Problem C. Real world Zipf

Download the text of On the Origin of Species (6th Edition) from Project Guttenberg (http://www.gutenberg.org/wiki/Main_Page). Be sure you get etext number 2009 and not one of the other versions.

Write a program or script that tokenizes the file into "words." A word is any string of letters and/or numbers that is separated by sequences of white space or punctuation marks (the punctuation marks are then discarded). The exceptions are that apostrophes and hyphens should be deleted and treated as if they weren't there. For example,

I didn't say, "my mother-in-law is visiting." Moses' 10,000 relatives/friends did.

would result in the tokens:

I didnt say my motherinlaw is visiting Moses 10 000 relatives friends did

Calculate the total number of tokens in the file. Convert all tokens to lower case, count the frequency of each unique token, and print out the following information for the 50 most frequent tokens:

  1. The token string itself
  2. The rank of this token, where the most common token is rank 1, the next is rank 2, and so on. Pretend there are no ties if there are (i.e., you'll have the numbers 1 to 50 here).
  3. The number of times the token appeared
  4. That number (#3) divided by the total number of tokens: i.e., P(token)
  5. That number (#4) times the rank (#2)

You may write this program or script in any language or using any tool that suits you. Do not hand in the program, just the 50 tokens' worth of information.

For extra credit, generate that information for at least the top 1000 terms and plot a graph with the rank of the term on the X axis and its frequency (or probability) on the Y axis.  Then overlay that with the expected Zipf distribution.

Problem D. Entropy

Modify your program/script from Problem C to count the frequencies of characters in the text (don't forget spaces; treat a line break as if it were a space).  (Count every character; do not omit punctuation like you did in Problem C.) How many unique characters did you find, and what is the total number of character occurrences?  (You ought to be able to confirm the last with wc or some similar utility.)  As a sanity check, list how many times the vowels occurred in the text.

What is the expected number of bits needed to encode a character in that text (i.e., the character-level entropy in the text)?

Problem E. Weighting "busy work"

The following table lists some statistics for several words.

 

tf

|D|

cf

df

 avg|D| N

word1

 10

 100

10000 

 500

 300 90000

word2

 1

 100

 10000

 500

 300 90000

word3

 10

 1000

 10000

 500

 300 90000

word4

 5

 100

 10000

 500

 300 90000

word5

5

 100

10000

 10

 300 90000
word6 5 100 10000 1000 300 90000
word7 5 100 500 500 300 90000
word8 5 100 2000 500 300 90000
word9 5 100 10000 500 300 90000

where "tf" is the number of times the word occurs in the document, "|D|" is the length of the document, "cf" is the number of times the word occurs in the collection, "avg|D|" is the average length of documents in the collection, and "N" is the total number of words in the collection.

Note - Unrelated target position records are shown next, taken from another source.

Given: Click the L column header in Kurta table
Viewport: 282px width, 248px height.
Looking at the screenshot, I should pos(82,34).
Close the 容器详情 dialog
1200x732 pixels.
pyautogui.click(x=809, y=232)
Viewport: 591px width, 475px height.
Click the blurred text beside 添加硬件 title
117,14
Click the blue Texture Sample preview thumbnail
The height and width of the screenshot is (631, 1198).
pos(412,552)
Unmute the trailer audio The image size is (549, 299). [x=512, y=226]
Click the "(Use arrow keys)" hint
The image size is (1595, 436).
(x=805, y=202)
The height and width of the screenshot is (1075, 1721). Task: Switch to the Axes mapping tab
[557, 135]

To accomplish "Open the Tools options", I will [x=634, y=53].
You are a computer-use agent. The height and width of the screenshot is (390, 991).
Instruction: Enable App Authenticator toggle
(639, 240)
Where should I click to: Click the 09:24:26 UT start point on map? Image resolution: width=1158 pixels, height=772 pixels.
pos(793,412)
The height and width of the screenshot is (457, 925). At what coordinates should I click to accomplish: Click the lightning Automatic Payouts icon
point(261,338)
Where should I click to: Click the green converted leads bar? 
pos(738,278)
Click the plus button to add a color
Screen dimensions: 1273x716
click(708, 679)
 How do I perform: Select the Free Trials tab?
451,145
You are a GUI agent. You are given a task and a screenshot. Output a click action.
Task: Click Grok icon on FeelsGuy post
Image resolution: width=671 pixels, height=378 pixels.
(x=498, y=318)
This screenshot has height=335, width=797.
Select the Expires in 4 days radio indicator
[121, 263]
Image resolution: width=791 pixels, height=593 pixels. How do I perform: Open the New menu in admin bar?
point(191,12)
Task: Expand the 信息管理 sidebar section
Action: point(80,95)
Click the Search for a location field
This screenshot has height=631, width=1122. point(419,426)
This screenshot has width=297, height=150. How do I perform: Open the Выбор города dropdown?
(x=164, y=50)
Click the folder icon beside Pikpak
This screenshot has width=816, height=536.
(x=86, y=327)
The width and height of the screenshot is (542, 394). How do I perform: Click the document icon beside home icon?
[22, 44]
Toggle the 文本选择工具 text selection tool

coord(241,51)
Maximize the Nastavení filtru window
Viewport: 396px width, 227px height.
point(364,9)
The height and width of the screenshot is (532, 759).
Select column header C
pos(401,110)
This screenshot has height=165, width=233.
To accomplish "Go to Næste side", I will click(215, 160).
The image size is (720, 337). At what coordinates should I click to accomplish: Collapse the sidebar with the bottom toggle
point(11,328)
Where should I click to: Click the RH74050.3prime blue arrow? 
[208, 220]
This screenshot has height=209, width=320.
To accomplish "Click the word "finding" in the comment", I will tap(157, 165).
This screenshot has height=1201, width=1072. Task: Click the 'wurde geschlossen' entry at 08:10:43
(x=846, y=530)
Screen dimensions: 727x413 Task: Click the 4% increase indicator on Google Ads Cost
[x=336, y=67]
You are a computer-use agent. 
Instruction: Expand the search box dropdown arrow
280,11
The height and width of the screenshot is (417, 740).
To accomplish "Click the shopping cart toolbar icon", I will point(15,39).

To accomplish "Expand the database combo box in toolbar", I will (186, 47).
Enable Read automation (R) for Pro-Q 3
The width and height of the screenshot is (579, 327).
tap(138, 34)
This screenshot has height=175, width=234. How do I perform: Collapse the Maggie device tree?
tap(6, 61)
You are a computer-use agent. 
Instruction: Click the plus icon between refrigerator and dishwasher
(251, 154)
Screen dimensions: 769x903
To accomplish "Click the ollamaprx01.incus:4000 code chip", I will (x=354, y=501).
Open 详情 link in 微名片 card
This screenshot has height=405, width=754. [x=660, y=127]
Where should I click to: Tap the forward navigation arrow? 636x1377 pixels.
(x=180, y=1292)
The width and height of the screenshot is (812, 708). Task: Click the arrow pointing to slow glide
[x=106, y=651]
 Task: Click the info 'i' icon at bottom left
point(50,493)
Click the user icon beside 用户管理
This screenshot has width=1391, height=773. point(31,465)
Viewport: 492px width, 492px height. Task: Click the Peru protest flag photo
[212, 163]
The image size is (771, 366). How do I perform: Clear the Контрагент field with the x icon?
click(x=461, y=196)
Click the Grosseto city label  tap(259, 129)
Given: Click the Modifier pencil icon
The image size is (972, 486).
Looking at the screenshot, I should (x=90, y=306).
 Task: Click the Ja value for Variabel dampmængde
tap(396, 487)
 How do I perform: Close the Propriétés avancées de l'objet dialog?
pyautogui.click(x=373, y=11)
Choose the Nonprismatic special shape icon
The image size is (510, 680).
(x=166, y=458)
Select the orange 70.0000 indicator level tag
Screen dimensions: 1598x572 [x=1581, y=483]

Using those statistics, calculate the following for each word:

  1. Okapi tf
  2. IDF - use the simple log(N/n) version for this exercise 
  3. Okapi tf times IDF
  4. Maximum likelihood estimate of P(w|D)
  5. Jelinek-Mercer estimate of P(w|D) with lambda=0.7
  6. Jelinek-Mercer estimate of P(w|D) with lambda=0.3
  7. Dirichlet estimate of P(w|D) with mu=1000
  8. Dirichlet estimate of P(w|D) with mu=10

(You'll probably find this easiest using a spreadsheet or some approximation of one.  Trying to do all of these by hand sounds like a very bad idea.)

Now that you've got those, what do you notice about the results?  In particular, what happens to the different approaches as the statistics shift?  Feel free to try other variations just for comparison.